A recent geological event that highlighted peridots took place when the Kilauea volcano in Hawaii erupted. This occurred in 2018. After this occurred, people began to discover small “green pebbles,” which were determined to be olivine. Even though these specimens are not gem quality, they are a testament to the long history of peridots in the state.
The Largest Peridot
The biggest cut peridot in the entire world weighs in at around 311 carats. It can be seen in Washington D.C. at the Smithsonian Institute. This cushion shaped stone was found from Zabargad Island, which is in Egypt (mentioned above). There are other impressive peridot forms found in the Russian Diamond Fund. This stone is 192.75 carats.
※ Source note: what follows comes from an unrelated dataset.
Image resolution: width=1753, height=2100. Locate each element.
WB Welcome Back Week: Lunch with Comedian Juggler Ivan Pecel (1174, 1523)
Peridot Sourced from Meteorites
Samples of this green gem have been found in meteorites that have crashed into Earth for millions of years. While meteorites have been found with many different types of stones, the samples have been extremely small. In 1979, a meteorite that was found on a Siberian hilltop included a nice surprise – peridot crystals large enough to use for jewelry, which has made this the only outer space gem that you can wear. Even though these gems are used for jewelry, they are nothing you will find in a jewelry store. Instead, they are found in the collections of mineral collectors, meteorite collectors, and scientists.
The Peridot: Now You Know
As anyone can see from the information here, the peridot has an interesting history. If someone has a birthday in the month of August, they will find this stone is their birthstone, giving them the perfect excuse to purchase this stone and enjoy wearing it all the time. However, there is no need to have an August birthday to wear beautiful peridot jewelry. It is a great gem and one that can complement virtually any outfit or look. Try out this stone to see all it has to offer.
Moldavite is from Meteorites also and made into jewelry.